The Corporation for National and Community Service - which oversees AmeriCorps, the Peace Corps, and other government volunteer programs - is purposely set up as a bipartisan operation. Its board of directors is bipartisan. Maria Eitel, the incoming CEO nominated by Obama, worked in the first George Bush administration. The current vice chairman, Stephen Goldsmith, was George W. Bush's chief domestic policy advisor during the 2000 campaign and later served in the White House as an advisor on faith-based service programs.

This bipartisan spirit hardly seems surprising; after all, how could anyone possibly perceive evil partisan intent in a law that, upon passage, was praised by veterans groups, senior groups, literacy groups, and 9/11 survivor groups (the latter, because Sept. 11 has now been officially designated as a National Day of Service)? There's no way that anyone could be "against" the concept of encouraging community service, right?

Wrong. Not even this law gets a pass from the paranoid right.

The late Richard Hofstadter, one of our great political thinkers, wrote 45 years ago that our political discourse is often marred by what he called "the paranoid style," typically employed by "dispossessed" people who feel marginalized by events, and who therefore traffic in "heated exaggeration, suspiciousness, and conspiratorial fantasies." Case in point, the reaction to this national service initiative.

For weeks this spring, there was hysteria about Obama's purported plans to "enslave" young people with compulsory national service. In some right-wing quarters, the measure was nicknamed the "National Enslavement Bill." But, as Hofstadter might have put it, this was merely one of the fantasies, concocted and nurtured from long-discarded House language. When the bill was initially introduced in the House, it had a suggestion about studying "whether a workable, fair, and reasonable mandatory service requirement for all able young people could be developed." But that suggestion was stripped out long before the House passed the bill, and it never surfaced in the Senate at all.
 
Meanwhile, the paranoids have never quite made up their minds whether the service initiative is fascist or communist, so they've invoked both.
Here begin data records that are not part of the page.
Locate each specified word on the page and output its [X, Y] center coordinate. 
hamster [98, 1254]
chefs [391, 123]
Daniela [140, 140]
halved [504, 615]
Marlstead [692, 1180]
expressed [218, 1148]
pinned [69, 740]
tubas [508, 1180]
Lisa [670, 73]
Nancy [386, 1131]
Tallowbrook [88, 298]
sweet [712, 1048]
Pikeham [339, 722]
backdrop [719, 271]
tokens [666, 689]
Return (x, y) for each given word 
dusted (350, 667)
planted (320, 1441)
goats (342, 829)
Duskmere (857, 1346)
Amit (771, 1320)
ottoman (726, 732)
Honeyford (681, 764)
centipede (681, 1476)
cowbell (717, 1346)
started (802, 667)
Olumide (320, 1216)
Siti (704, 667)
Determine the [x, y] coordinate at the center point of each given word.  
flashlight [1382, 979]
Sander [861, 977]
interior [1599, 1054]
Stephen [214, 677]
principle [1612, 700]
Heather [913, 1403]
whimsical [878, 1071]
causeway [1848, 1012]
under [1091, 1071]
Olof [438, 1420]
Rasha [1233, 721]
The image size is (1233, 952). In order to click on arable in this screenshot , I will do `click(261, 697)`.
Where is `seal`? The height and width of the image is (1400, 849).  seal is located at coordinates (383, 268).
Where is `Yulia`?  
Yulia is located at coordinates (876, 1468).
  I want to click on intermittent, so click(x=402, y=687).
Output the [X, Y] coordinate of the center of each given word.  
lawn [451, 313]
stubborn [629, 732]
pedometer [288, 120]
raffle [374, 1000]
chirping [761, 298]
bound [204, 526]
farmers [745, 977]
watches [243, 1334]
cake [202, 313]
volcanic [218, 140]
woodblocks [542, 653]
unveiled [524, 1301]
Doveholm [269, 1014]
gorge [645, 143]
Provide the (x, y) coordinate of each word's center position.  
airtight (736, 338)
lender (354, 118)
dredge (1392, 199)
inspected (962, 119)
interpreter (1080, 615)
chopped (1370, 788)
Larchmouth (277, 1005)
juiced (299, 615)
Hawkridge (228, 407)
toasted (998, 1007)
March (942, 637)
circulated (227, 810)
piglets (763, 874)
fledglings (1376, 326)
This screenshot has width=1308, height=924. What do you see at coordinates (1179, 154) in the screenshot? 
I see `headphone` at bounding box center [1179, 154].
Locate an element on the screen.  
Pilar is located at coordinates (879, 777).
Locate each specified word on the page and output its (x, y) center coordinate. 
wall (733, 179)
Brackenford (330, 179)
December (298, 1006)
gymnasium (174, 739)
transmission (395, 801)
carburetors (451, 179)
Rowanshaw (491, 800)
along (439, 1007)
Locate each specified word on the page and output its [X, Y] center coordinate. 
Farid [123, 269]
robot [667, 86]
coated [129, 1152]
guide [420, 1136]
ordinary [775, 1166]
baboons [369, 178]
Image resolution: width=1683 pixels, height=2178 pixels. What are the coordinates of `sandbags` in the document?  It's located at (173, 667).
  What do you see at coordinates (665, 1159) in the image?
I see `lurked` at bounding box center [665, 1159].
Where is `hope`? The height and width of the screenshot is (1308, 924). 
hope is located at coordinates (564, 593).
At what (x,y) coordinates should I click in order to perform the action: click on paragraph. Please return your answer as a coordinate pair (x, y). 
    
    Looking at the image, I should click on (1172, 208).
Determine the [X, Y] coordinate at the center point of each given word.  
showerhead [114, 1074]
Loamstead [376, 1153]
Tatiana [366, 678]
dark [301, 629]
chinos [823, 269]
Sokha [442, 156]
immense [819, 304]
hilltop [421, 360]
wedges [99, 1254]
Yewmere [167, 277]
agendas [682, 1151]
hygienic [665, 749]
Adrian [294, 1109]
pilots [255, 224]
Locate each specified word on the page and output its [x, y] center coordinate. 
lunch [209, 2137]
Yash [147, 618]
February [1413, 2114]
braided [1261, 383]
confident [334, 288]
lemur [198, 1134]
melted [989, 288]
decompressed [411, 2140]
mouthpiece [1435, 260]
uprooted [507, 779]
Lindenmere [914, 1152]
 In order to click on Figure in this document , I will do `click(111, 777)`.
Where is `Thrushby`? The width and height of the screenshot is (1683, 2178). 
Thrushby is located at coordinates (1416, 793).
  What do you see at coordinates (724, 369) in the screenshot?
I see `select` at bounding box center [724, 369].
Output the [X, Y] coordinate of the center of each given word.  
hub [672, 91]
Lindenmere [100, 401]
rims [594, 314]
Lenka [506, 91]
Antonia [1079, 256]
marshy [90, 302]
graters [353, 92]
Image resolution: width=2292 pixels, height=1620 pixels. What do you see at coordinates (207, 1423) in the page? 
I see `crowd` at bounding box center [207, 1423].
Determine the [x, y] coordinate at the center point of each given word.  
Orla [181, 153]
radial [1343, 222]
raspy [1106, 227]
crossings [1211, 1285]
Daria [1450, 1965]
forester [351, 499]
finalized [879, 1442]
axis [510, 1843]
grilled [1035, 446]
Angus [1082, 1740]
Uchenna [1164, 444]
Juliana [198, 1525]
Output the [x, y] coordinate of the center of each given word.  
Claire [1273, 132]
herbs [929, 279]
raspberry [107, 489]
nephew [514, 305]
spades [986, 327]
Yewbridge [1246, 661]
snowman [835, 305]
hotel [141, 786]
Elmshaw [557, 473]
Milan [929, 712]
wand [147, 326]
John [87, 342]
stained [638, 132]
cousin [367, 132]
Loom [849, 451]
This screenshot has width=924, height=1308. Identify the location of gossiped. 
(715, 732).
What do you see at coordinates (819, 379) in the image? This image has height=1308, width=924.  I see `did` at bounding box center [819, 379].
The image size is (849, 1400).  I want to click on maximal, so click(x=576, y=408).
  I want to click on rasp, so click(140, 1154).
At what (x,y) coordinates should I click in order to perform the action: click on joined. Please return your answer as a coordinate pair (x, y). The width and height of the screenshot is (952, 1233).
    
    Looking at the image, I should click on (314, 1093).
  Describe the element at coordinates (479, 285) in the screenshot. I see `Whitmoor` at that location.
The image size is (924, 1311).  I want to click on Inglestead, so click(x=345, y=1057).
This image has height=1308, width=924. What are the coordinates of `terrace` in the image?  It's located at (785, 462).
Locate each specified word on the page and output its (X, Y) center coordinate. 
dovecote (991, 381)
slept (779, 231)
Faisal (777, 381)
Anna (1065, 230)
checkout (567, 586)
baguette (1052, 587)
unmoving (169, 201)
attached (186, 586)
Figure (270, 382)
There has been blogosphere buzz about brownshirts and "forced labor," and it has been pointed out that the color scheme on the AmeriCorps home page (red, black, and white) is the same color scheme as the infamous Nazi flag. But we also have Minnesota congresswoman Michelle Bachmann (she was bound to turn up) contending that the law is basically designed to brainwash the kids, by establishing what she calls "re-education camps for young people" - thus borrowing the terminology most closely associated with Vietnamese communists.

The "re-education" line appears to have been inspired by the law's reference to "service learning." Indeed, there's a provision stating that, under some circumstances and in some programs, "service learning" curricula should be introduced in participating secondary schools. Scared yet?

But here's how "service learning" is defined in Part I, Section 112 of the new law: "promote a better understanding of (A) the principles of the Constitution, the heroes of American history (including military heroes), and the meaning of the oath of allegiance; (B) how the nation's government functions; (C) the importance of service in the nation's character."

If it's "leftist" or "facist" to reestablish civics in the schools, and to perhaps teach young people some patriotic stuff that they can't find on their iPods, then the bipartisan architects of this law would surely be happy to plead guilty.

But see what's happened? I tried to bring up a benign issue, something impervious to the passions of the moment; indeed, Republican Sen. Orrin Hatch of Utah, a key co-sponsor of the volunteer service initiative, has called it "probably the most bipartisan bill we will see on the Senate floor this year." But given the impulses of the paranoid stylists, we know of course that no topic is safe anymore.